Все ездовые были теперь у дела, чистили, расчесывали, водили на ковку, готовили подстил. Лихо гремя по булыжникам города, водили теперь инструкторы на прогулку батарею, а каптенармусы ездили «на своих» в интендантство, в хлебопекарню, в районный военкомат. Через неделю Алексей и Синьков вывели батарею на прогулку в полном походном строю.
Синьков ночевал теперь на батарее. Обежав казармы и конюшни, он забирался к Коротковым, на теплые кожухи. Здесь же, в каптерке, они кормили его кашей, поили чаем. Здесь же, в теплом запахе хлеба и постного масла, он принимал красноармейцев, с прижимом выдавал сапоги, торгуясь, как на базаре, менял обмундирование, принимал чиненную батарейными шорниками упряжь и тут же укладывался на ночь, сняв только сапоги и расстегнув ворот гимнастерки.
Алексей с гордостью докладывал Порослеву о новом командире. Порослев принимал слова Алексея как должное. Это ведь он выдвинул Синькова, как лучшего строевика, несмотря на противодействие Алексея. И, значит, не ошибся. Он не замечал, что, расхваливая Синькова, Алексей и теперь выпытывал, нет ли все-таки у Порослева сомнений в новом командире.
В политуправлении округа, при выдаче комиссарского мандата, Алексею было сказано: «В кратчайший срок необходимо добиться, чтобы батарея стала боеспособной частью, готовой двинуться на любой фронт по первому приказу».
…Три года империалистической войны… Легкая бригада в Галиции действовала как часы… Третьим номером в суматохе беглого огня Алексей разбил палец. Кровь текла, завернулся ноготь. Он тряпочкой обернул палец и продолжал подавать снаряды, как механизм. И еще внутри что-то стонало: «Бей его, черта, в хвост и в гриву! Скорее, скорее!» Пушка прыгала и плевала в небо огнем, сталью и дымом… Где это было? Под Злочевым, что ли?
Русскому народу угрожал враг, стремившийся захватить богатства страны, поработить ее население. Он хотел использовать техническую отсталость способного, талантливого, но лишенного человеческих прав народа, возглавляемого неумелым и неумным, безынициативным правительством. Но гордый и самолюбивый народ дал врагу жестокий отпор.
Не его вина в том, что хозяева страны – помещики, министры, генералы – бросили его в бой с голыми руками против вооруженного до зубов противника. Народ на деле убедился в том, что уберечь свою национальную самостоятельность, отцовские и дедовские земли он может, только сбросив своих негодных хозяев, в великом братстве рабочих, тружеников земли и угнетенных народов.
Сперва инстинктивно, а потом и всем разумом поняла солдатская масса эту великую мысль.
Теперь Алексей пойдет на фронт комиссаром, и его основная задача будет заключаться в том, чтобы батарея работала настолько же лучше той галицийской, насколько ведущая его и его людей идея выше, обширнее, благороднее традиционного патриотизма царских полков.
В большом овальном зеркале казаринского кабинета, среди портретов статских и тайных советников, перед ним стоял плечистый парень в зеленой гимнастерке, туго перетянутый широким ремнем. Лоб крепкий, серые глаза, густые брови.
«Похож ли я на комиссара?» – думал Алексей.

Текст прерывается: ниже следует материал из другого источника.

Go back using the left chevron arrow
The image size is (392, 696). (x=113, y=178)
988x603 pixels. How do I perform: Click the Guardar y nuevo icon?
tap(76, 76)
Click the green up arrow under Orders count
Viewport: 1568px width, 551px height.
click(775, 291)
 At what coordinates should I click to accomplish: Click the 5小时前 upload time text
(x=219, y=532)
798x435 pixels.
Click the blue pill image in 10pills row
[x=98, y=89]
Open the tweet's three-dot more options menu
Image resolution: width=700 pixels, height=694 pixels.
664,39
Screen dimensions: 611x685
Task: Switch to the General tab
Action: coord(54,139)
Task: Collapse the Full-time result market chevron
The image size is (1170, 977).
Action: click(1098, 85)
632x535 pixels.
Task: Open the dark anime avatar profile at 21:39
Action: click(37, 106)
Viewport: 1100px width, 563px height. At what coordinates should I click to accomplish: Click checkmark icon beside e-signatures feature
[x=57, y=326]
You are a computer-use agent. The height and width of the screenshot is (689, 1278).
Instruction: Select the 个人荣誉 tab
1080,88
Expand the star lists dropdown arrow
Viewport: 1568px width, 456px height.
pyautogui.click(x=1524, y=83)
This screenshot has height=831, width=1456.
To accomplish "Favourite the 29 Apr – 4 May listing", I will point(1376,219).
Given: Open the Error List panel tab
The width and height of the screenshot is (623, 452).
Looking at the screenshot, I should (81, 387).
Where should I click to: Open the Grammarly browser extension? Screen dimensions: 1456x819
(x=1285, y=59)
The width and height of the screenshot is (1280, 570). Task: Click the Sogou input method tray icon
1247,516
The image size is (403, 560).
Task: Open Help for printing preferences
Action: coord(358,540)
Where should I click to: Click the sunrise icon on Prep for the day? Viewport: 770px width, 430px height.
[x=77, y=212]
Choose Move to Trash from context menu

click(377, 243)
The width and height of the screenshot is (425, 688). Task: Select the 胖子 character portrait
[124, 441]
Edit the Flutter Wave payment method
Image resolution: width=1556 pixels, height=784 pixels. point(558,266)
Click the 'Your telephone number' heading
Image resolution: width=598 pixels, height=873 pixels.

Если бы его спросили, за что ненавидит он своих будущих врагов, он, вероятно, ответил бы не сразу. Ненависть жила в нем так, как сердце живет в груди, – неотделимо. Он не мог бы вспомнить, когда впервые она зашевелилась в сознании. Когда первый услышанный им в семнадцатом на митинге большевик собрал и выбросил эту ненависть в словах, Черных, стоявший в одном из дальних рядов, даже вскрикнул и навсегда запомнил не только слова, но и лицо этого большевика. Тысячи людей, которых он встречал в казарме, на собраниях, на заводах, в квартире Федора, на демонстрациях, на митингах, разделяли и поддерживали эту ненависть, как угли взаимно поддерживают жар.
Питерские рабочие – партия за партией – отправлялись на север, на восток, на юг.
Случилось то, что должно было случиться: теперь пойдет на фронт и он.
Не просто храбрость и выносливость, не только твердость и гнев, но умение бороться современными средствами войны – вот что потребуется от него на фронте. Сотни людей и еще дюжина офицеров, восемь гаубиц с пудовыми снарядами, которыми можно превратить в решето огромный дом, в пожарище – деревню…
Он был уверен в себе как в бойце, но не было в нем такой же полновесной уверенности в том, что он сумеет умно и точно управлять техникой и людьми, в том числе и такими, которые у него на подозрении.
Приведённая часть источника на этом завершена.